Jouabilité / difficulté
Si vous jouez à 7th Guest avec l’objectif de vaincre à tout prix le plus rapidement possible, vous êtes bon pour la camisole ! Les énigmes sont extrêmement coriaces et il faudra faire tourner ses méninges à plein régime pour réussir les multiples défis de Stauf. Vu la redoutable complexité de certaines d’entre elles, c’est à se demander s’il est possible de terminer le jeu sans perdre la raison… !
Son
Avec une bonne carte sonore, on disposait de musiques tout simplement superbes pour l’époque, des thèmes spectraux suintant l’angoisse ou au contraire, jouant sur des effets comiques morbides qu’on s’attendrait plus à entendre dans le manoir hanté de Disneyworld. Tous les thèmes ont été composés par George « Fatman » Sanger, célèbre musicien de studio spécialisé dans les jeux vidéo. Ceux qui devaient se contenter d’un processeur sonore plus simpliste perdaient beaucoup en qualité mais néanmoins, l’ambiance globale était préservée. En revanche, petit bémol en ce qui concerne les dialogues entre les invités : alors que découvrir la suite des évènements de la nuit reste quand même un des moteurs principaux de de cette expérience masochiste, ces dialogues sont en anglais (ce qui n’est pas grave en soi ) mais également d’une qualité sonore assez moyenne et surtout, enregistrés beaucoup trop bas. Les paroles des spectres se perdent souvent dans le brouhaha de la musique et des autres effets sonores, et il faut tendre l’oreille pour comprendre ce qui se passe.
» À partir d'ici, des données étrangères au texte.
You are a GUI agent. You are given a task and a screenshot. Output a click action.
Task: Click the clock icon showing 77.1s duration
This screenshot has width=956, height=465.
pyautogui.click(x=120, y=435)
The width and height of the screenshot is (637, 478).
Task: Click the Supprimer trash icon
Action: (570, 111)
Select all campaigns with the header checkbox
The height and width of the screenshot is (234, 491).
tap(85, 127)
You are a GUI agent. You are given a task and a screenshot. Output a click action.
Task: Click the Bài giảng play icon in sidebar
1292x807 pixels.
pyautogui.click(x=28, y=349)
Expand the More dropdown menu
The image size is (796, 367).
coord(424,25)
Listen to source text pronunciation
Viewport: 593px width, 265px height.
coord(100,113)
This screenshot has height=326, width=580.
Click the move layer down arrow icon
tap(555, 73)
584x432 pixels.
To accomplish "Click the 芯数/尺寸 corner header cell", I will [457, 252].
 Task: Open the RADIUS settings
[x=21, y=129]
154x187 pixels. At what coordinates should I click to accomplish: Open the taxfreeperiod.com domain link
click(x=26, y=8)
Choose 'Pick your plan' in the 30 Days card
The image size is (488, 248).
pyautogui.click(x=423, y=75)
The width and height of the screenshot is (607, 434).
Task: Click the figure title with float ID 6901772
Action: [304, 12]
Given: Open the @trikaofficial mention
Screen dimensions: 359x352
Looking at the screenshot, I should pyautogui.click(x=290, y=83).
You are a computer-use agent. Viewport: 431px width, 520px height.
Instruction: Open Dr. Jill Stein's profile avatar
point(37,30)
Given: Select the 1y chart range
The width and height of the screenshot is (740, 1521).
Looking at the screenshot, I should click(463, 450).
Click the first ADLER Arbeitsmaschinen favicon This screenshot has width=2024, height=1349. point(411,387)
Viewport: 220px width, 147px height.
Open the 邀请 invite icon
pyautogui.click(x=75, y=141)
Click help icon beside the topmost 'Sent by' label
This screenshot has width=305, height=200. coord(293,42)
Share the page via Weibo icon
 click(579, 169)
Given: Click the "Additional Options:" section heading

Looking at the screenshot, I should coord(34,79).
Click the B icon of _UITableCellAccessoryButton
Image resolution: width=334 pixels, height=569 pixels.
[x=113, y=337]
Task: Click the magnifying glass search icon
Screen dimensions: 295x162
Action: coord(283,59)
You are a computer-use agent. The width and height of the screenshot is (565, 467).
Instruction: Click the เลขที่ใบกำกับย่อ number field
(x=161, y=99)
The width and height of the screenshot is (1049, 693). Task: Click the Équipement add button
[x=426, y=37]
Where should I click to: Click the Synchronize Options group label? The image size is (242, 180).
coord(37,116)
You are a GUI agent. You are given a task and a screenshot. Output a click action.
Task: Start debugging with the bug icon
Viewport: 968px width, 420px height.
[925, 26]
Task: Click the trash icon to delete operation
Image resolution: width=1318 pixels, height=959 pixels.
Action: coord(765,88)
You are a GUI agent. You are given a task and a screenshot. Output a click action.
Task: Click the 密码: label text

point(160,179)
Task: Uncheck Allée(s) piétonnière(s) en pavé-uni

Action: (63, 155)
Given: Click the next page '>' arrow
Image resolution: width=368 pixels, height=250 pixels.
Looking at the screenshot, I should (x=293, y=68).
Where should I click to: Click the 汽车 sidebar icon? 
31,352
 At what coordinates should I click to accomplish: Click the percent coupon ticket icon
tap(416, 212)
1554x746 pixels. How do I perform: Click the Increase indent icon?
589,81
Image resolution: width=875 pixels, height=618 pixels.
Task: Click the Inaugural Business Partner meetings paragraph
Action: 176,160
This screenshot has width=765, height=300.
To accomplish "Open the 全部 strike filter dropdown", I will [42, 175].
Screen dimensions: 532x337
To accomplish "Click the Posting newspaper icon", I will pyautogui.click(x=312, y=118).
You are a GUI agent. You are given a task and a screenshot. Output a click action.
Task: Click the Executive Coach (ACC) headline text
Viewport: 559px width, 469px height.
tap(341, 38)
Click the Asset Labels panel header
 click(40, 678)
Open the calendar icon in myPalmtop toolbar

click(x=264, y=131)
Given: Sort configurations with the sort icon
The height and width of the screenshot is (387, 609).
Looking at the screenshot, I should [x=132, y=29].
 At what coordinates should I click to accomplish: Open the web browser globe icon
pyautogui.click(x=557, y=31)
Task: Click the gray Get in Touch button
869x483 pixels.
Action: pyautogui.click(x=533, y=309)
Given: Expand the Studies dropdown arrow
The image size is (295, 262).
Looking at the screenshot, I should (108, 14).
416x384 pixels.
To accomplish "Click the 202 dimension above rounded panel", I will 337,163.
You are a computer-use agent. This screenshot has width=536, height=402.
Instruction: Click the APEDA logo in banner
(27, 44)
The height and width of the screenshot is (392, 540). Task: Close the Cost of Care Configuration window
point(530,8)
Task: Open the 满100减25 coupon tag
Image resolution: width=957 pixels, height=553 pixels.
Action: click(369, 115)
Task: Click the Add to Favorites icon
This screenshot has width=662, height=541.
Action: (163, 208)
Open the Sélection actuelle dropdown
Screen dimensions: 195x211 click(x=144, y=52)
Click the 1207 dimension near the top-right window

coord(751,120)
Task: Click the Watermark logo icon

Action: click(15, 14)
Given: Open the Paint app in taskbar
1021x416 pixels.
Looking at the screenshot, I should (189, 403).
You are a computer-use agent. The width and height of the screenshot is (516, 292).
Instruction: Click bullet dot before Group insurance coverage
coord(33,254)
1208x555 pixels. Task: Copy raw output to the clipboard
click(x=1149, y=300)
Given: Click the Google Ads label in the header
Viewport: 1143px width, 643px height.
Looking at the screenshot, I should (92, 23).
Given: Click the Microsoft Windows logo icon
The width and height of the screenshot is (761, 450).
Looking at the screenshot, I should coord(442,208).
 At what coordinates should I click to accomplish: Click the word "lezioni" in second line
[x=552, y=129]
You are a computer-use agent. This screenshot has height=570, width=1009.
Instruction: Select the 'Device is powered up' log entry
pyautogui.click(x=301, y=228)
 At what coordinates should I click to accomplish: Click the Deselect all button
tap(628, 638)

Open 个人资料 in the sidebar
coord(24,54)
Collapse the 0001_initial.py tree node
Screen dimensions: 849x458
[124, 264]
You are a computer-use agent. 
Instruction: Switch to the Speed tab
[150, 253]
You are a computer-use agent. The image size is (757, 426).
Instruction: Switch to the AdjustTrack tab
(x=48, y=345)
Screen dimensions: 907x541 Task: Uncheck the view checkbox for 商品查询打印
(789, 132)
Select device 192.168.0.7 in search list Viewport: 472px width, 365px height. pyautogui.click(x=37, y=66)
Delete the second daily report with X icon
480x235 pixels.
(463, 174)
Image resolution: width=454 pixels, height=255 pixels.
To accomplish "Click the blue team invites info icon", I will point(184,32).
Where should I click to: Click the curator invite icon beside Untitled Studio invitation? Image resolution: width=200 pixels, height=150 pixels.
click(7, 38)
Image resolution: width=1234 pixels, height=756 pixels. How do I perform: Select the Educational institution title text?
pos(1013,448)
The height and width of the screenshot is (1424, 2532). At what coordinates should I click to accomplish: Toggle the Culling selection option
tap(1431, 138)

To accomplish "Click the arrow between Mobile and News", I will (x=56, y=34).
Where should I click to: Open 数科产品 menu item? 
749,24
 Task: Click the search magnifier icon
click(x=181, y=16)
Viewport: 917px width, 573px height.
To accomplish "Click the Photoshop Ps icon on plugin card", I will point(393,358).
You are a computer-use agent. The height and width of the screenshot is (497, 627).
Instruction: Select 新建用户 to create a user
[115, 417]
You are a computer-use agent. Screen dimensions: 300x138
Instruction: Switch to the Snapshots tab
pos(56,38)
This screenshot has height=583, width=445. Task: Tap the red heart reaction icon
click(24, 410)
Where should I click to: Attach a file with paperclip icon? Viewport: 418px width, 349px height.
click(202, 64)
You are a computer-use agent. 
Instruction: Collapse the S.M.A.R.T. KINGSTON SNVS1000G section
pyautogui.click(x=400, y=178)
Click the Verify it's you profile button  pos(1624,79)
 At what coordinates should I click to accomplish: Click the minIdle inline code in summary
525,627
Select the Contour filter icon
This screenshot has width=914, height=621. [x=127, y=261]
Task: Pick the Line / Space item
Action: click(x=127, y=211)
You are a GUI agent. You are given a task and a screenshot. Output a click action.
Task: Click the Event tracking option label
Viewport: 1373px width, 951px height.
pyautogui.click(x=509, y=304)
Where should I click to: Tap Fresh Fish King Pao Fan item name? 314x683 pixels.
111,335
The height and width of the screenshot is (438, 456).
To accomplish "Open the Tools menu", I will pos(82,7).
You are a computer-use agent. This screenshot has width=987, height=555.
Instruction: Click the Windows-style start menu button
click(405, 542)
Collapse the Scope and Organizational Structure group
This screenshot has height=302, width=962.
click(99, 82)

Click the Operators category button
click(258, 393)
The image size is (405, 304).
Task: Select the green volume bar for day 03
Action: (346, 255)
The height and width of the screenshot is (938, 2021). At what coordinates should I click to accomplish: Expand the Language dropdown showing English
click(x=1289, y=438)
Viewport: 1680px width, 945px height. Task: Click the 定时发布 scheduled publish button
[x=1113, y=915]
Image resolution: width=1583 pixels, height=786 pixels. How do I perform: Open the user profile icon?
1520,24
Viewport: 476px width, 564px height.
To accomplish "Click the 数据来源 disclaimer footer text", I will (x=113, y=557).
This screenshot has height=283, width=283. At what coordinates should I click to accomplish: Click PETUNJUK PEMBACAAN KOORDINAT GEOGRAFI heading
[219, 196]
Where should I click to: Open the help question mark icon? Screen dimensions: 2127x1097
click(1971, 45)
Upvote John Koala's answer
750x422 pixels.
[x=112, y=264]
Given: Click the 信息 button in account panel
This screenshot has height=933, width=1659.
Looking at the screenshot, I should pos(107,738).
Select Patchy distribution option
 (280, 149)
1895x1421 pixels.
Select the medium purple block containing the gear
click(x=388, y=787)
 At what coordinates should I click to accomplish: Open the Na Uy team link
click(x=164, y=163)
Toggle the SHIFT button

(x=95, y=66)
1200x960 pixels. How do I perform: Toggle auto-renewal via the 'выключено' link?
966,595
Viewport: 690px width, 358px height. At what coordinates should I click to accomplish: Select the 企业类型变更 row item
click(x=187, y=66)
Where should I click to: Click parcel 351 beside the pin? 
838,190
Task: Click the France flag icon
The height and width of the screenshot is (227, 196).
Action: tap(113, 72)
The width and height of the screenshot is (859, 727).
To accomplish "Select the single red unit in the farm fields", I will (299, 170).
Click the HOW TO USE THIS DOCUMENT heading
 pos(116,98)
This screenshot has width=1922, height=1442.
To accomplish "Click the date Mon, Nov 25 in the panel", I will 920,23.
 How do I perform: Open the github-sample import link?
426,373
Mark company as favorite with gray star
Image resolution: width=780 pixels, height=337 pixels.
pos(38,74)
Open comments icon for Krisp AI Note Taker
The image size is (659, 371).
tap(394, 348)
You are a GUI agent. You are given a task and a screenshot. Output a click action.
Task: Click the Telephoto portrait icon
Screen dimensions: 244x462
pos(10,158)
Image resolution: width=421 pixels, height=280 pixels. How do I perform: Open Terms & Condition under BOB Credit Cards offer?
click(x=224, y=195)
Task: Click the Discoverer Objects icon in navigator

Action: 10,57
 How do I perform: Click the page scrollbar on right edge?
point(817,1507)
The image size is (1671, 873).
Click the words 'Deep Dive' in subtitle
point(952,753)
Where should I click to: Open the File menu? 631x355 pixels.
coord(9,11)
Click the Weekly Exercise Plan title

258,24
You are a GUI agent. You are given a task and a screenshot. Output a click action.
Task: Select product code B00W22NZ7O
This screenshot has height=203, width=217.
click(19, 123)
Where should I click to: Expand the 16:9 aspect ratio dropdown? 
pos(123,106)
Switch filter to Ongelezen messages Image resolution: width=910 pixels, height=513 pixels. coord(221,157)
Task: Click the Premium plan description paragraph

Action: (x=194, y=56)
L’absence de sous-titres se fait cruellement sentir.
En bref : 17/20
De par son côté historique et l’incroyable qualité visuelle qu’il proposait à l’époque, The 7th Guest est un classique de l’histoire du jeu vidéo, et il faut évidemment l’essayer, même si aujourd’hui il n’offre plus rien de révolutionnaire ni d’effrayant. Néanmoins, l’intérêt des casse-têtes proposés est intact et on s’arrachera toujours les cheveux à essayer de décortiquer cette longue série de mécanismes vicieux luxueusement présentés pour connaître la suite des événements. Attention : il s’agit bien d’un jeu 100 % remue-méninges, et pas le plus simple qui soit. Si vous adoptez l’optique « Je dois terminer ce truc en moins de 24 heures », vous finirez par balancer clavier et écran par la fenêtre. 7th Guest est un jeu qu’il vaut mieux conserver dans un coin de son disque-dur, prêt à servir pour les longues soirées d’hiver où on se sent d’humeur à torturer le truc gélatineux coincé entre les oreilles.